Challenge:
In the forum thread about raising pigs with goats, switch "stock panels" to "hog panels" and write out the passage between "## Guest (Apr 9, 2004)" and "up the area.", inclusive.

# pigs to join goats in clearing land?



## justgojumpit (May 5, 2003)

we have some woods we want to convert to pasture. the town will let us cut down any trees poisonous to animals, and sick or dead ones, and will let us fence in and use the area as pasture, but we cannot cut down healthy, nonpoisonous trees. we are allowed to keep goats and pigs in the area, which is about 100x300 feet. we will want to get like 10 goats, to breed and sell kids and work on killing the trees and shrubs, and we were considering getting two pigs in spring and feed them on extra goat milk and whatever they can find to eat... hint hint hint bushes, roots, bark, etc.  so... will goats get along with pigs? and will two pigs make a dent in the area roots wise? let me know your opinions on the matter. thanks!


----------



## Tango (Aug 19, 2002)

Two pigs will make a dent on the trees and brush and unfortunately may also make a dent in the kids, especially if they are not being fed. Pigs are omnivores and opportunists. Out of 8 pigs I only have one that kills other animals but she does it with gusto and is not picky. She's killed my ducks, chickens, and turkeys. There's no doubt in my mind that she would kill a kid or puppy or anything else. I think it would be good to start with the pigs in the spring and let them take a good shot at clearing out the trees. After they are butchered follow through with the goats. Or better yet divide the area and let the pigs work on one side as the goats reproduce on the other and clear that side. Then switch next spring with two more pigs.


----------



## justgojumpit (May 5, 2003)

anyone else?? i'd like to have the pigs, but not at the expense of the goats. the plan was to make three paddocks anyway, maybe we could split the area in three ahead of time... thanks all!


----------



## Thumper/inOkla. (May 10, 2002)

My pigs are small (potbelly cross) and run loose with the goats, dogs, cats and adult chickens, your plan could work if the kids are not born where the pigs could get them. A larger breed of pig when full grown could eat an adult goat though. Even my small pigs could kill a baby goat.

I think pigs are alot like dogs, but more stuborn.


----------



## justgojumpit (May 5, 2003)

are there smaller pigs that would be economical to raise for meat that would leave the kids well enough alone?


----------



## Guest (Apr 9, 2004)

I would look to figuring out a moveable fencing system to enclose your pigs. Something that you could move around and manage their progress.
Maybe you could use a premade (or rig up one your self) high strength wire fence that you could fasten between trees. Whatever you do don't count on finding any pig breed that will be non-aggressive towards other animals. One thousound people may have a breed that is not an aggressive omnivore but you will be the one who gets that pig. On a side note, pigs were actually once more of a true carnivore and scavenger. Over time they evolved into the smaller fatter creature we now know.


----------



## SherrieC (Aug 24, 2002)

We always put goats in an area first than pigs, try four stock panels inside the fenced area with the pigs inside. Then just move the pigs stock panels each time they have successfully cleaned up the area.


----------



## Guest (Apr 10, 2004)

WoW i wouldnt put pigs anywhere near my goats and ill tell you why.

Data shown:
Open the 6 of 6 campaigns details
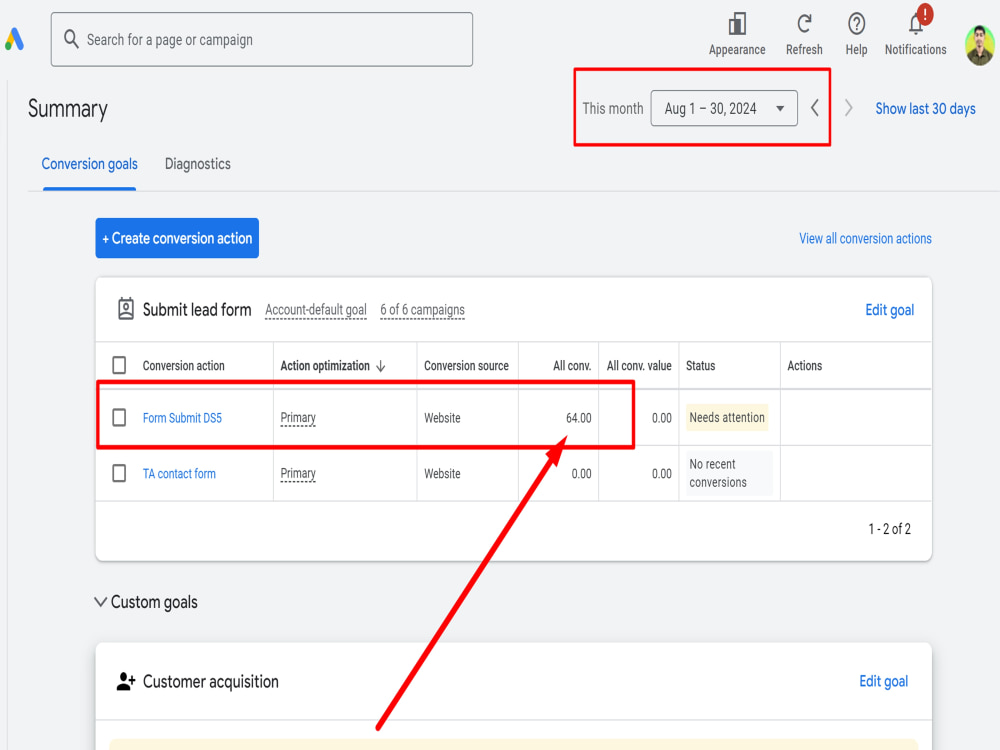Viewport: 1000px width, 750px height. coord(422,310)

Task answer:
## Guest (Apr 9, 2004)

I would look to figuring out a moveable fencing system to enclose your pigs. Something that you could move around and manage their progress.
Maybe you could use a premade (or rig up one your self) high strength wire fence that you could fasten between trees. Whatever you do don't count on finding any pig breed that will be non-aggressive towards other animals. One thousound people may have a breed that is not an aggressive omnivore but you will be the one who gets that pig. On a side note, pigs were actually once more of a true carnivore and scavenger. Over time they evolved into the smaller fatter creature we now know.


----------



## SherrieC (Aug 24, 2002)

We always put goats in an area first than pigs, try four hog panels inside the fenced area with the pigs inside. Then just move the pigs hog panels each time they have successfully cleaned up the area.